【トピックス】
高分解能結晶構造に基づく光合成水分解・酸素発生の分子機構
沈 建仁
岡山大院・自然科学研究科
1.はじめに
光合成は、太陽の光エネルギーを利用してCO2と水から有機物を合成する一連の反応の総称である。この一連の反応の中で、最初に起きるのが光エネルギーを利用した水分解・酸素発生反応であり、チラコイド膜に存在する光化学系II (Photosystem II, 以下PSIIとする) と呼ばれる複合体がこの反応を触媒している。この反応によって放出される酸素が大気中に供給し続けられることによって、現在のような好気的大気環境を維持することが可能になり、また、水分解によって得られるプロトンと電子は、それぞれ高エネルギー物質であるATPとNADPHの合成に利用され、最終的にCO2からの有機物合成に使用されることになる。したがって、PSIIによる水分解反応は光合成だけでなく、地球上ほぼすべての生物の生存にとっても重要であると言える。しかし、PSIIは17種の膜貫通サブユニットと3種の膜表在性サブユニットを含む、分子量350 kDaの膜タンパク質超分子複合体であるため、その高分解能結晶化・構造解析が困難と思われていた。筆者らのグループは好熱性ラン藻Thermosynechococcus vulcanus由来PSIIについて、標品の純度や結晶化条件の改善により、高分解能結晶の作成に成功し、その構造をSPring-8の放射光を利用して1.9 Å分解能で解析した1,2)。本稿では、得られたPSIIの高分解能結晶構造とそれに基づく水分解反応の仕組みを紹介する。
2.PSIIの全体構造
二量体として存在するPSIIの構造を図1に示す。図1の構造では、1回膜貫通へリックスを持つ低分子量サブユニットの一つPsbYが脱落し、単量体当たり19個のサブユニットがあり、計35本の膜貫通へリックスが存在している。1.9 Å分解能で解析されたPSII構造の最大の特徴の一つは、多くの水分子が見つかったことである (図1)。最終的に決定された構造では、PSII二量体あたり2795個の水分子が同定された。同じ結晶を用いて、1.75 ÅのX線波長で収集した回折データを用いて解析された2.5 Å分解能の構造では、二量体あたり862分子の水しか見つからなかったので1)、水分子の同定に高い分解能が如何に重要かが分かる。
水のほとんどは、チラコイド膜のストロマ表面とルーメン表面という2つの層に分布しており、膜貫通領域にはわずかな水しか存在していない (図1B)。
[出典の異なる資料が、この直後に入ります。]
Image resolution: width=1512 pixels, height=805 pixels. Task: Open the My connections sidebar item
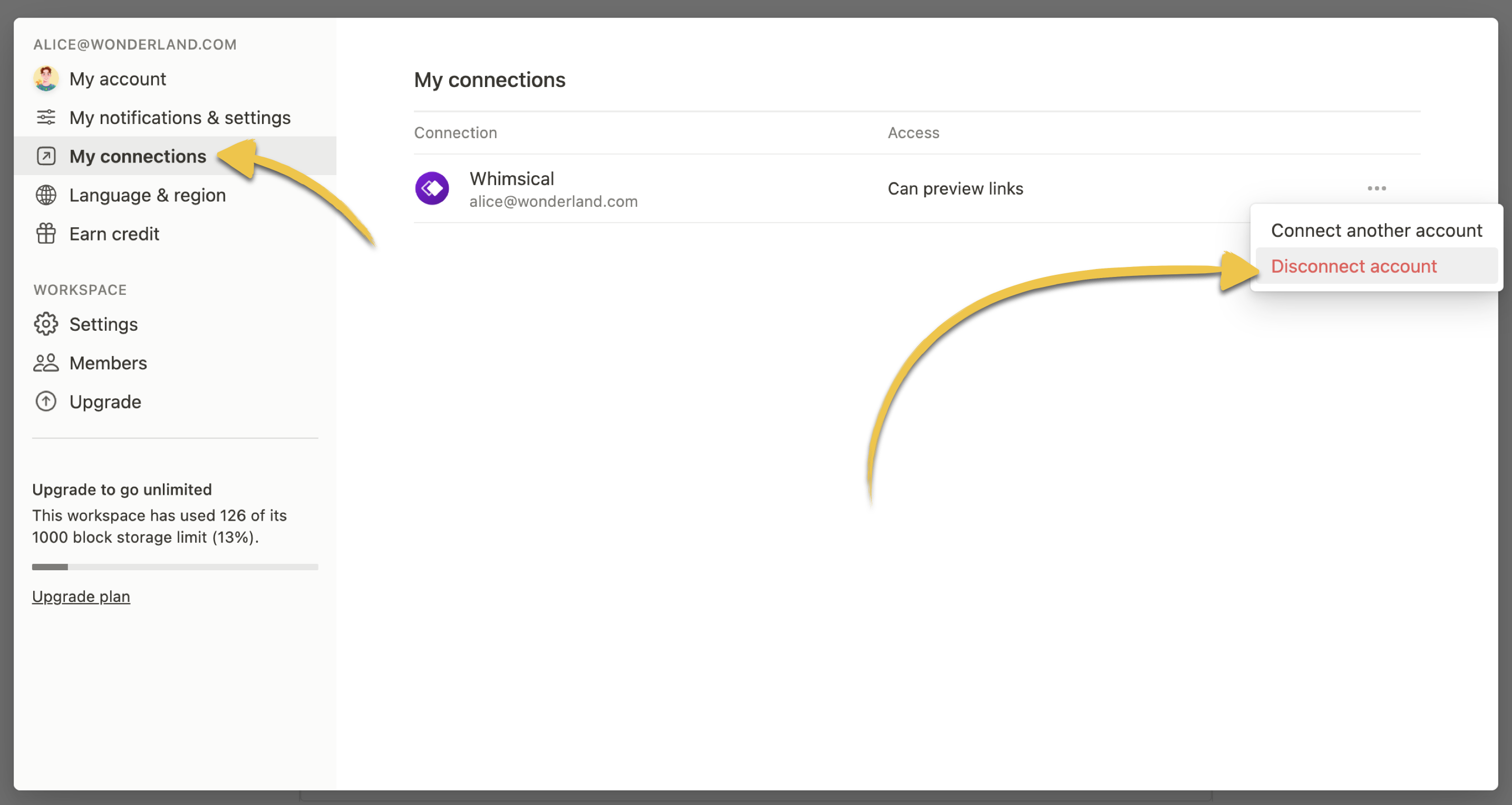[138, 156]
これは膜タンパク質の一般的な特徴とも言えるが、PSIIではチラコイド膜のルーメン側により大きな親水性領域があり、より多くの水分子が分布している。また、水分子は、膜表面から突き出ているD1, D2, CP47, CP43と呼ばれる4つの大きな膜貫通サブユニットの親水性ループや3つの表在性タンパク質の中にも多く存在し、ルーメン側に大きな親水性領域が存在することと対応している。これら水分子には、水分解の触媒中心であるMn4CaO5クラスターの配位子や水素結合ネットワークの形成に関与しているものもあり、PSIIにとって重要な機能の一部を担っている (後述)。
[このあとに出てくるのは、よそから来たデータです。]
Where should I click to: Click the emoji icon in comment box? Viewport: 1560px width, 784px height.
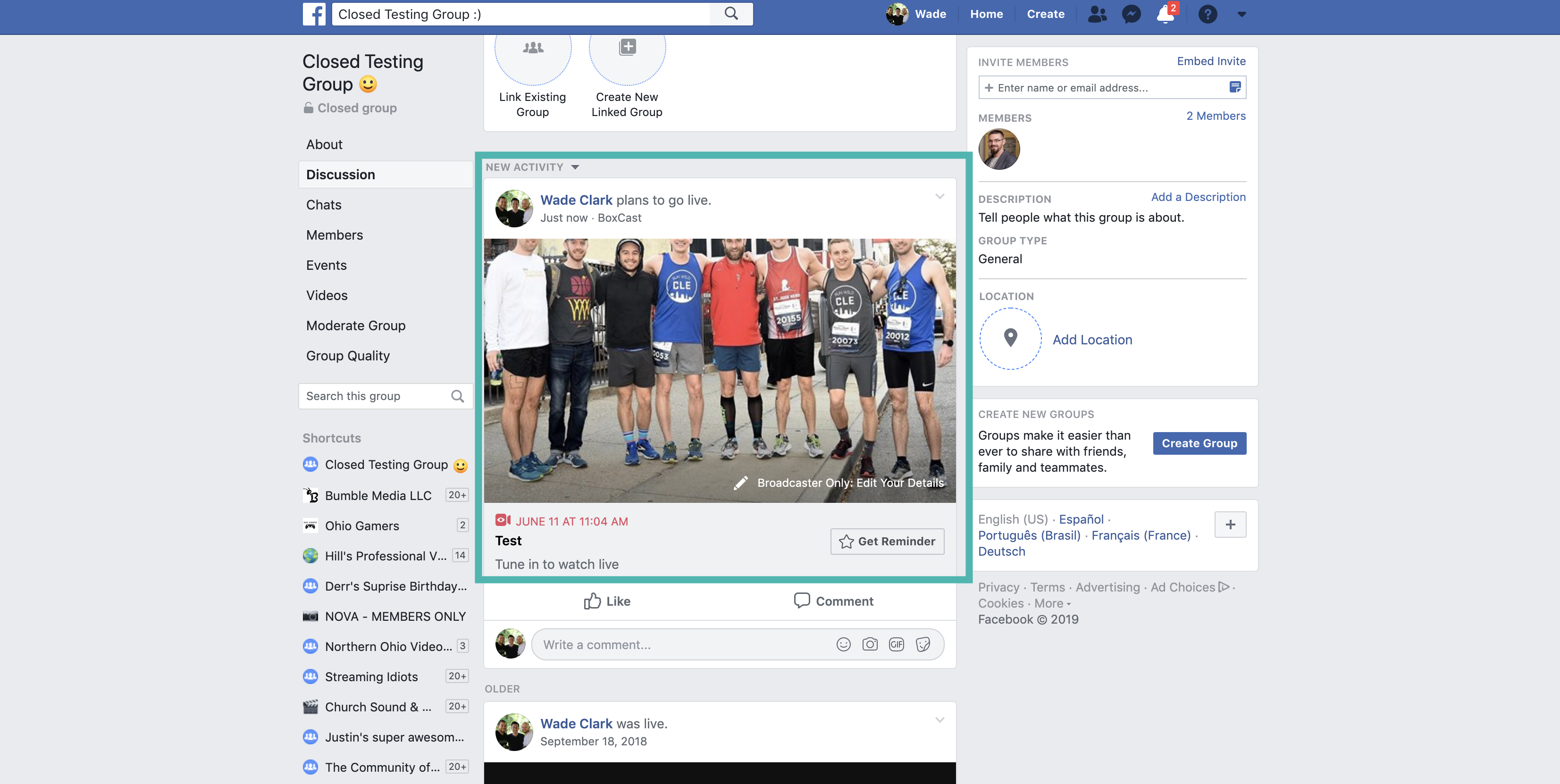[843, 644]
膜貫通領域は疎水性であり、水はほとんど存在しないとされていたが、PSIIの膜貫通領域にはいくつかの水分子が存在し、それらのほとんどはクロロフィルの配位子、あるいはその水素結合相手になって働いている1)。
3.PSIIにおける電子伝達系
PSIIでは、反応中心のクロロフィルにおいて光エネルギーを吸収し、一連の電子伝達反応を行っている。その電子伝達系の配置を図2に示す。これらの電子伝達成分は、D1, D2と呼ばれる2つの反応中心サブユニットに結合しており、左右で疑似2回対称性を持つ2本のブランチを形成しているが、電子伝達は、左側のD1ブランチでのみ行われる。このような電子伝達活性の非対称性には、左側の水分解触媒のMn4CaO5クラスターの存在 (後述)、反応中心におけるクロロフィル配置の非対称性1)、およびD1, D2両サブユニットのいくつかの対称的な位置でのアミノ酸の相違1,3) などの因子が寄与していると思われる。
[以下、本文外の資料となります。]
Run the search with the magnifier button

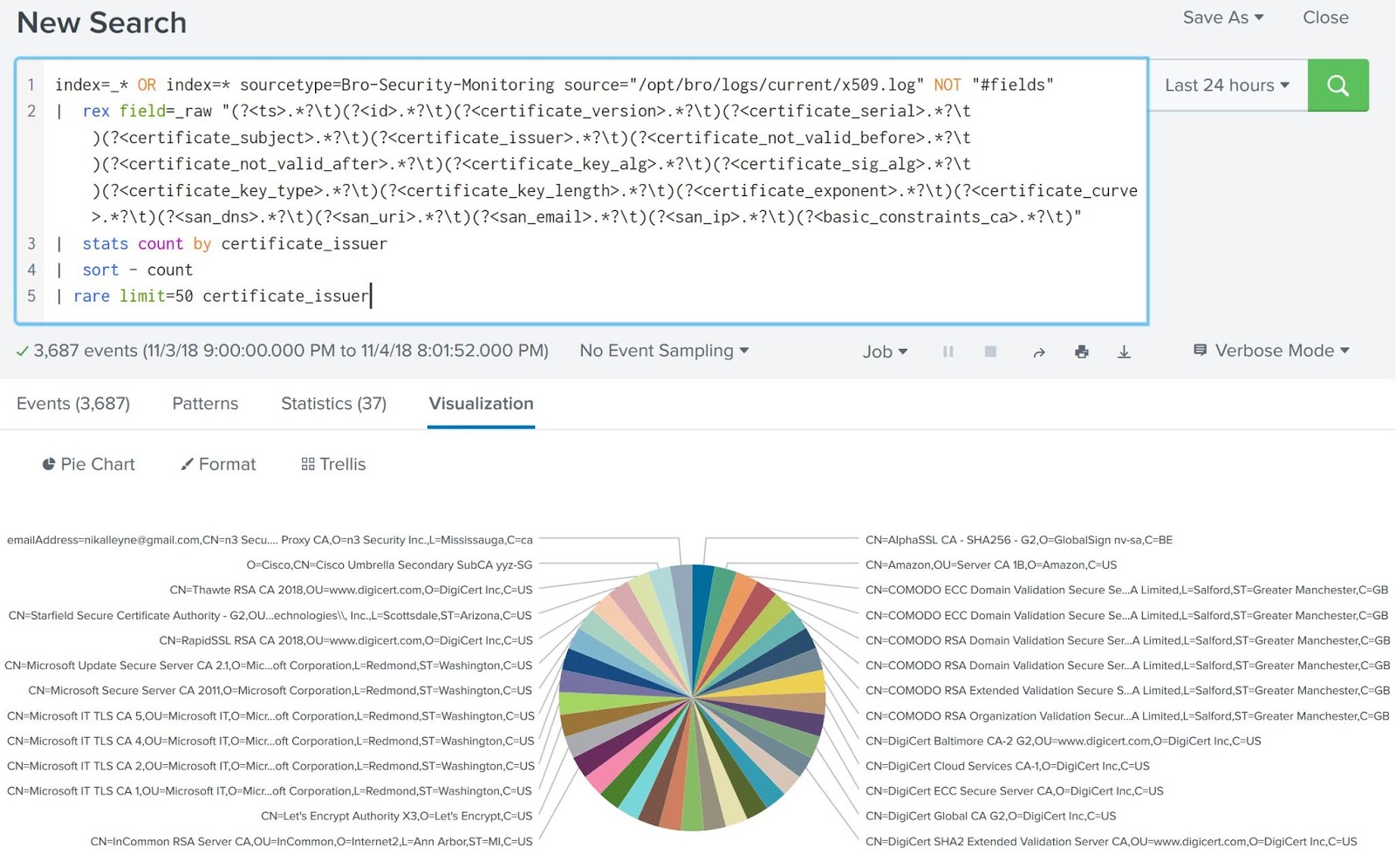tap(1338, 85)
光エネルギーは、まずD1側のChlD1 (アクセサリークロロフィル) によって吸収され、このクロロフィルから電子が励起し、最初の電子受容体であるフェオフィチン (PheoD1) に渡され、さらに結合型プラストキノンであるQA, QBの順に伝達され、最終的にシトクロムb6f複合体、PSIを経由してNADP+をNADPHに還元するのに使用される。一方、電子供与体側では、クロロフィル二量体のうちの一つPD1から電子がChlD1に供給され、そしてPD1は近傍のチロシン残基 (D1-161, YZと呼ばれる) から電子を受け取り、このチロシン残基はMn4CaO5クラスターから電子を受け取る。最後にMn4CaO5クラスターは水から電子を奪い取り、2分子の水から4つの電子が奪い取られ、これに伴って4つの水素イオンが放出されると、水が分解され、1つの酸素分子を生じることになる:
4.Mn4CaO5クラスターの構造
上記の水分解反応を直接触媒しているMn4CaO5クラスターは、これまで長い間詳細な構造が不明であった。1.9 Å分解能において、この構造をはっきりと同定することができ、Mn4CaO5という化学式であることが初めて明らかになった (図3)。解析されたMn4CaO5クラスター構造の最大の特徴は、ゆがんだ椅子型であるということが言える。このうち、3つのMn,1つのCa,4つのオキソ酸素が歪んだキュバン型の座部を作り、4つ目のMnはその椅子の外側にあり、オキソ酸素を通してつながっている。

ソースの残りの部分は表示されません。